The simple answer is no, and I'm tempted to say that it isn't even possible, at least economically. To do so, you'd have to implement the same application twice, with two different teams, in parallel at the same time. And even then: how much of the difference is due to the language, and how much to the relative competence of the teams, etc.

In the end, you cannot compare the performance of "languages". At best, you can compare the performance of language implementations, when used by specific programmers for specific tasks. Which, in a certain sense, is all that interests you: you have to implement a specific application with the programmers you have and the language implementations which are available to you. Even if there were a comparison such as you seek, it wouldn't help you much, because you'll be implementing a different application with a different group of programmers (who likely have a different skill set than the programmers who implemented the benchmark).
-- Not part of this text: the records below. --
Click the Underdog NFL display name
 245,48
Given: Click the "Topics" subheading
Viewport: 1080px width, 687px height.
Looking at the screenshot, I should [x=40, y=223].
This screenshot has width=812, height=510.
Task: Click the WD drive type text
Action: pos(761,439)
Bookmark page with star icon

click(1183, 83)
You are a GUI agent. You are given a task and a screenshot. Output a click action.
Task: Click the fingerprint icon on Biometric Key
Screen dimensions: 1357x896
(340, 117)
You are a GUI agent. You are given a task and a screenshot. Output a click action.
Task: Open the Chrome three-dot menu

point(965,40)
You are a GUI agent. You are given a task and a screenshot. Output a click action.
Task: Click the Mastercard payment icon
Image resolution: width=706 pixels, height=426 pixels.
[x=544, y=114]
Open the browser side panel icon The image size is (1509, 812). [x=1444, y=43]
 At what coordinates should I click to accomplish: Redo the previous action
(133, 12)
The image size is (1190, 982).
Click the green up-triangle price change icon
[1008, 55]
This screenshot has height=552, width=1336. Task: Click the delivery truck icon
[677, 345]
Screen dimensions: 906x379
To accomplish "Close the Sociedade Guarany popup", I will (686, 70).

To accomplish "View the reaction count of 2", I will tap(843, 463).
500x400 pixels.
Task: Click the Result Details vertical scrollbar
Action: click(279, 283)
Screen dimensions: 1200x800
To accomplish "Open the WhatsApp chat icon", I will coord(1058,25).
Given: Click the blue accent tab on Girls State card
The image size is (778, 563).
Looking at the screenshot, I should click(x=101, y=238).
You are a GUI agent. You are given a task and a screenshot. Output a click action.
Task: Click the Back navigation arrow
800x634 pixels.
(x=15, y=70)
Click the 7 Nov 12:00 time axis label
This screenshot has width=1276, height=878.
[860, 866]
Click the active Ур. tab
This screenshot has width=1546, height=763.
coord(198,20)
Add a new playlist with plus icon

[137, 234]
And while different languages do have characteristics which make optimization more or less difficult, on the whole, in larger applications (as opposed to synthetic benchmarks), these tend to be outweighed by large considerations, or offset by other characteristics which also affect optimizing: the pointer semantics of C/C++ are a bane to optimizers; on the other hand, optimizing Java will require extensive boxing, which isn't trivial either. (FWIW: the easiest language to optimize is probably Fortran. Not because of anything intrinsic in the language, but because researchers have been working on it the longest, and many of the necessary optimization techniques have become mainstream.)

If you're really concerned, you'll have to have the programmers available to you write their own benchmarks, based on patterns in your application, and implemented by your programmers.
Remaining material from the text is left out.